Saturday, December 18, 2021

A Thousand Words

Short Story

A Thousand Words

(Originally published February 2019, “Complete the Picture”)

What is this picture worth, you ask? Tattered and fringed edges assert its value, reminders of how it is always with me as a pocketed keepsake no matter where I go. I will never have a copy made. There is no way to replicate the affection I have for this print. The glossy finish is quite scratched, a consequence of countless times I have pulled it from my pocket to tell the story of our moment.

The timestamp, an imprint arousing elaborate visions of that day with you, is perhaps even more notable than the posed image itself. It was another early morning, long before either of our bodies were ready, yet we heartily welcomed the sunrise. We were both famished, more than any other time before. I remember how you watched me in silence, your eyes tracking as I scurried in all directions across the kitchen floor. First, I presented your nourishment. You remained still, however, until I prepared my meal and sat at the table. Then, hungrily, we scarfed down our food while reminiscing over the evening’s blissful slumber and weighing options for the day’s activities. I remember the anticipation I felt while making our plans. It was to be a day like no other, before or after. By all accounts, it was.

Though more inconspicuous than those frazzled edges and that fated moment in time captured by the stamp, its picture quality is a startling reminder of just how long ago everything happened. With grainy imperfections and an overexposed center, your slightly blurred silhouette has the dented look photographs developed back then. God, it was so long ago! I was young and vibrant, ready to take my monumental next step with you, yet scared of everything I knew those actions would set into motion.

The location was once considered a significant landmark by travelers from across the globe. Yet, only a select few are privileged to know how you and I are etched into its legacy. The bridge was built well before you were born, even before I came into this world. The water once below it was gone, but surely the span will remain standing long after our dust has scattered to the four corners of this earth. My only hope is that no one else tries to replicate our moment in that photograph, on that bridge. To do so would only mark their effort as a flawed, failed attempt.

What the details of this grainy photo do not show is just how warm it was on that timestamped instant on an irrelevant bridge over an arid waterway. Only you, wearing an elegant summer dress down to your ankles but open at the shoulders, tell that tale. Through the distortions of the faded and scratched image, I can see the sweat that formed on your brow. The August sun was already blistering that day.

Others are visible on the periphery of our frame. As they walked about on the bridge, in that heat, I did not observe one worry. After I brought you there, while waiting until you posed for the perfect shot, the surroundings appeared almost blasé, if I may use their word. Even today, I am lifted by the effect we had on their boring lives. In an instant, you and I were the focus of all attention. Later that day, or the one after, they would return to from wherever it was they came, their lives once again becoming blasé. It was that next moment, the one immediately following our photo, that shall be forever etched in their minds. “She looked so beautiful,” and “He startled her with that,” and “What an odd thing to do in such an inelegant place,” will be speckled in their tales for years to come. On the quiet streets where they lived their everyday lives, they would never again witness an adventure like ours.

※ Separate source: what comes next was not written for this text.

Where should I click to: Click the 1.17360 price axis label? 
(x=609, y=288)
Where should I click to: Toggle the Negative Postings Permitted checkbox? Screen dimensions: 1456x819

The back of our nostalgic photograph is still blank. For quite some time, I wanted to write a final message on it to you. I hoped to explain my attraction the first time we met – my enchantment on that bridge so many years ago, my pride and delight every moment of every day since. I once yearned to record those truths, but there is no need; the picture already conveys everything. On that bridge, at that moment, in that heat, among those insignificant travelers, you quickly fade past the background and through the paper, leaving the only impression possible on the back of our photograph. The lone vision that matters is you. Your innocent pose. Your angelic face, wrinkling the slightest smile. Your glistening brow and glowing skin. They all echo a reminder to the world: Absolute beauty has indeed existed.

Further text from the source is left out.